キャンピングカーは欲しいけれど、普段使いの車としても使いたい。ハイエースでは大きすぎるけれど、軽自動車ベースでは狭すぎる……。そんなニーズにこたえるジャンルとして人気なのが、コンパクトバンコンです。ベース車両はトヨタ・タウンエースと日産・NV200が双璧でしょう。
前回の記事で停泊時エアコンが装着された軽キャンピングカー、ステージ21(相模原市)の「リゾートデュオ バスキング アトレー」をご紹介しました。A3サイズ程度の室内機と車体下に収まる室外機の小型クーラー『One Cool 21』が導入されています。背景には家庭用エアコンは軽自動車に取り付けるには大きすぎ、機能面でもオーバースペック。予算面でも負担が大きい、という側面がありました。
ステージ21では、軽キャンピングカーより1クラス大きいコンパクトバンコンにも『One Cool 21』を装着することにしました。今回ご紹介する「リゾートデュオ ルクシオ プロ(以下ルクシオ プロ)」はその第一号です。このモデル、個性的なレイアウトでも人気なのです。その魅力をお伝えしましょう。

ゆったりとした二の字型ダイネット
コンパクトバンコンのベース車両は、トヨタ・タウンエースか日産・NV200。トヨタ・ハイエースや日産・キャラバンよりは小さい車のため、居室部分のレイアウトは制約も多くなります。
例えば人気の二の字型ダイネット。ロングソファでテーブルを左右から囲むので、「ゆったりと過ごせる」と人気です。しかし、これをコンパクトバンコンでやろうとしたら、お互いの膝を突き合わせるような状況になり、狭苦しくなってしまいがちです。このため、コンパクトバンコンでは1列ベンチ式ダイネットが主流です。つまり、車の片側はカウンターキッチンに、通路を挟んで反対側に一列ベンチで人が座るレイアウトです。
ところが「ルクシオシリーズ」には、二の字型の対面シートが採用されています。対面で座れ、1列ベンチよりゆったりとしています。なぜそんなレイアウトが可能なのでしょうか。

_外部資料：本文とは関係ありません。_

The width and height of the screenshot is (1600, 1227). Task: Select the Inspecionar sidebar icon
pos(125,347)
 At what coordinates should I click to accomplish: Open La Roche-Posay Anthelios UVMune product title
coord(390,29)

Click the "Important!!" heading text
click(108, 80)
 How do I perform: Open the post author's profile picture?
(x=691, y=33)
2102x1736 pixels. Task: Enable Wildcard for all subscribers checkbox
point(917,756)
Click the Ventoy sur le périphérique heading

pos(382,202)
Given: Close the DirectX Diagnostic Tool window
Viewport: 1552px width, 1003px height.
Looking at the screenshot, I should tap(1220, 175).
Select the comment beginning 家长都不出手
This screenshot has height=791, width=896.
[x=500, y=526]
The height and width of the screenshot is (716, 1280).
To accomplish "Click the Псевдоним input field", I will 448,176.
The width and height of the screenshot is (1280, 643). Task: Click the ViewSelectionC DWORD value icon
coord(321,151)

それはキッチンを最後部のリアゲート部分に配置したからです。「ルクシオ プロ」のリアゲートを開くと、いきなり目の前には、キッチンの背面が見えます。荷物を積むことはほとんどできませんが、シンクのシャワーノズルが引っ張り出せるので、汚れて帰ってきても外部シャワーとして使用できます。

キッチンをリアにまとめたおかげで、左右両側面とも座席として使用できることに。右側面はシートベルトつきで2人座れる横向き乗車座席に。左側面はスライドドアがあるので途切れるものの、ダイネット展開時はベンチ用のシート板を差し渡して、右側面と同じ長さのベンチになります。真ん中にテーブルを設置すれば、二の字ダイネットの完成です。

ベッド展開時は、室内幅いっぱいの横137cm×長さ180cm、2人就寝のベッドになります。

リアに荷物が載せられないことを気にする人もいるかもしれません。しかし、テーブルを外せば大きな居室空間になりますし、左右の常設ベンチ下は収納に。荷物は脇のドアから積むもの、と考えれば、普段使いにも支障はなさそうです。